- [Material shown]:

_ _ _

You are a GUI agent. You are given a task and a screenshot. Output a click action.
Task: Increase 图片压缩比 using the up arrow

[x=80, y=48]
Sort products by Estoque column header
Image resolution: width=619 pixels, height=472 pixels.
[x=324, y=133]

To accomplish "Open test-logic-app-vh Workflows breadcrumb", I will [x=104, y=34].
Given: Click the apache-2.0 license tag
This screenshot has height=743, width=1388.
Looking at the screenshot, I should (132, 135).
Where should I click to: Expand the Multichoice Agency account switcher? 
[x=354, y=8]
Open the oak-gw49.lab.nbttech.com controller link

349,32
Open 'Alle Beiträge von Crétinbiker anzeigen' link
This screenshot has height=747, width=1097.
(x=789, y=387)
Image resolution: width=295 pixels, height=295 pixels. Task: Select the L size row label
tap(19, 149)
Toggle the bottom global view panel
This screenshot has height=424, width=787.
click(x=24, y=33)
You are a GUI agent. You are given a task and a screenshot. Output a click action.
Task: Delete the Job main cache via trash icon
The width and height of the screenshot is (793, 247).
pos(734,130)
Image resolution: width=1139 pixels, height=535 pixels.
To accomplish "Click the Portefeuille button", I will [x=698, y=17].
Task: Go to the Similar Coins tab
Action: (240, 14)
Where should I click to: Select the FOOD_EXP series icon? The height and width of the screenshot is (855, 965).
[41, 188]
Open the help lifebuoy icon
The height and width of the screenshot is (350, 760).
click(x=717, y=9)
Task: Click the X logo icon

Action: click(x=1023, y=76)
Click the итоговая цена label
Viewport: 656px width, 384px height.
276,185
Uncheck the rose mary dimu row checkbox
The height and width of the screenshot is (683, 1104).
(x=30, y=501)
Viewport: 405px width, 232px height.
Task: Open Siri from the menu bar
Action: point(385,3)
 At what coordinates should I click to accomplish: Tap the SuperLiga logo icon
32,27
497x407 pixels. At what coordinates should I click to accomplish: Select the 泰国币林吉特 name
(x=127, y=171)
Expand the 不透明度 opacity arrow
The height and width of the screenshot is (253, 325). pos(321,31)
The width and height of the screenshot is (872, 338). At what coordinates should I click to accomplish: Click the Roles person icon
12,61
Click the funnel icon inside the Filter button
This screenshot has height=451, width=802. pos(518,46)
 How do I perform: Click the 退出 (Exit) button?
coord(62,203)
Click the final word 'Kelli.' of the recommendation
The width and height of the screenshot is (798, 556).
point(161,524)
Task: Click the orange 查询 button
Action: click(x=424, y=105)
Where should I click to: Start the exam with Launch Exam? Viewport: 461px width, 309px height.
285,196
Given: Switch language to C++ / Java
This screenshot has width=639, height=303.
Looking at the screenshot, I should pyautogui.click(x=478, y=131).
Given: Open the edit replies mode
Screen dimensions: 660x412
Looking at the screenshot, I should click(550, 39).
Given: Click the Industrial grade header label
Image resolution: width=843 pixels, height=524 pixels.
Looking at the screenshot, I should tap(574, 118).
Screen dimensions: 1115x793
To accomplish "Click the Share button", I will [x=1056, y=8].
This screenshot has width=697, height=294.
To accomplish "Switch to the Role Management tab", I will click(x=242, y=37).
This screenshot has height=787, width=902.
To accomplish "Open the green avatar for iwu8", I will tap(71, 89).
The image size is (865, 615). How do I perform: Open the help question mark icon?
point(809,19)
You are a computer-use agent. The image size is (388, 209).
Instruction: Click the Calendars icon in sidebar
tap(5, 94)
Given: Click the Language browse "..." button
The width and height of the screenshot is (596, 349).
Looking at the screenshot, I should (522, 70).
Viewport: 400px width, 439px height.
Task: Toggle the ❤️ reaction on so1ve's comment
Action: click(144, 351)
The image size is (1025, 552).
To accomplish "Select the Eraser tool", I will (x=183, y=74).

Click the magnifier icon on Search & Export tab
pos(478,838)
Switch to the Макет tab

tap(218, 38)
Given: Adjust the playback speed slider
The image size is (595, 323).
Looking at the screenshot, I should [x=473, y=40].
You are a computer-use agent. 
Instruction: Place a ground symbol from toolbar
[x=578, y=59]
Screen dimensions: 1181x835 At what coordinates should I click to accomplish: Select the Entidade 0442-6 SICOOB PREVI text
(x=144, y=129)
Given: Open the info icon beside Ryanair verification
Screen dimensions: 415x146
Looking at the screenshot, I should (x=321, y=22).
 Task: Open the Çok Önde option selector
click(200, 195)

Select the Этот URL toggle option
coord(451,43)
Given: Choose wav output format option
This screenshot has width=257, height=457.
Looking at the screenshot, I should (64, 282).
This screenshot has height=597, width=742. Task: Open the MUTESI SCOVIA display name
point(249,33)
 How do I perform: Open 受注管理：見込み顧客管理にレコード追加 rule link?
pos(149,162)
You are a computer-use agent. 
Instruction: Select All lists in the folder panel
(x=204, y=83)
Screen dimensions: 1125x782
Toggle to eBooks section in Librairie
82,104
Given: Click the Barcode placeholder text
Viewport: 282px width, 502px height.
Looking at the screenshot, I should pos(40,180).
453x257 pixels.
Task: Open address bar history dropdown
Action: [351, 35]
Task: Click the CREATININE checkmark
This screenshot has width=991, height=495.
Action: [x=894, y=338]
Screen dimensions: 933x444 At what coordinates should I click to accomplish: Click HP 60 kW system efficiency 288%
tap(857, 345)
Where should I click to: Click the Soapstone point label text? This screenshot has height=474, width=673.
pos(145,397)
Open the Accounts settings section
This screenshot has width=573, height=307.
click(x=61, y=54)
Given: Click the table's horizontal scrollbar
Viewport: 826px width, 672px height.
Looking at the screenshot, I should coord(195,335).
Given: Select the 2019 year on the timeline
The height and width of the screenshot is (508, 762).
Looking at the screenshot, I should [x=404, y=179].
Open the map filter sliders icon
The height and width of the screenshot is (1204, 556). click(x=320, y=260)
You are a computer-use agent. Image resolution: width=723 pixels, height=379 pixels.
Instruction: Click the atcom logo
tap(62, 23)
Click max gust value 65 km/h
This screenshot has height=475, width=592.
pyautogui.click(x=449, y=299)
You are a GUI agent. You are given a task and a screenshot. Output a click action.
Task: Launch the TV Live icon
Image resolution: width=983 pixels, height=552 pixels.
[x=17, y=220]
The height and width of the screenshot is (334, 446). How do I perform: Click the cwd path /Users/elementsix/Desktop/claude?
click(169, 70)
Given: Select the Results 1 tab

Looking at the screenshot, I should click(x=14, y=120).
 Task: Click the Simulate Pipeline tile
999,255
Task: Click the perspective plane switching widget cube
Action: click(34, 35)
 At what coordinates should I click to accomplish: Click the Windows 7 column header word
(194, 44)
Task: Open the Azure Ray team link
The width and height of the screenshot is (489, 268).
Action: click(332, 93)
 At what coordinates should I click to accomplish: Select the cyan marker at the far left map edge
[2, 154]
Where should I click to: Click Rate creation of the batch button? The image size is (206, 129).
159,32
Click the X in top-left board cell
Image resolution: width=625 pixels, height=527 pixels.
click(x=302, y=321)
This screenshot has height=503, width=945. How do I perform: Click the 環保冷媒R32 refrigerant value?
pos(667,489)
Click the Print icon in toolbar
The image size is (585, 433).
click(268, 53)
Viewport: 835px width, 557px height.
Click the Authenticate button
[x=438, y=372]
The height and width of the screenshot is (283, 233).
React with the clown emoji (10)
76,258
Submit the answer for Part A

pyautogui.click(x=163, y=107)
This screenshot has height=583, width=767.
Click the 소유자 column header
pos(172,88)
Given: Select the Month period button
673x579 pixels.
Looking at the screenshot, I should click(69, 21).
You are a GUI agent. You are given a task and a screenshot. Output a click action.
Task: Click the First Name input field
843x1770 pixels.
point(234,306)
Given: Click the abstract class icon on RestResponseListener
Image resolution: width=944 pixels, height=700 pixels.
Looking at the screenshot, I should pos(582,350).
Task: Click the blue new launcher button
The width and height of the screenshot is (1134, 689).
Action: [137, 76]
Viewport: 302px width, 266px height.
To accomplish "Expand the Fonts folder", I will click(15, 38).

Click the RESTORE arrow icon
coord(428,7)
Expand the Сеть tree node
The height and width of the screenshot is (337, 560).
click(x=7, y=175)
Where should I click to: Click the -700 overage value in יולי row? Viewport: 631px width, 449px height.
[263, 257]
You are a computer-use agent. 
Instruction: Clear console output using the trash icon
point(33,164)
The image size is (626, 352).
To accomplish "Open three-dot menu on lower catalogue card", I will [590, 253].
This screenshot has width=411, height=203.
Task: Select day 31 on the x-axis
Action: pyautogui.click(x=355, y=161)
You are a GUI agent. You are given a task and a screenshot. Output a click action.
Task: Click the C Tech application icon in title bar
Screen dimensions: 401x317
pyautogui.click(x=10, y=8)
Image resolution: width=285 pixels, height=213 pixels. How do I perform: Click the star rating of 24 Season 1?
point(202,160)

_ _ _

- [Action item]:
The lines to write out run from the one with "Task: Click the C Tech" through the end of the records. Give them exactly, and only them.

- [Response to the task]:
Task: Click the C Tech application icon in title bar
Screen dimensions: 401x317
pyautogui.click(x=10, y=8)
Image resolution: width=285 pixels, height=213 pixels. How do I perform: Click the star rating of 24 Season 1?
point(202,160)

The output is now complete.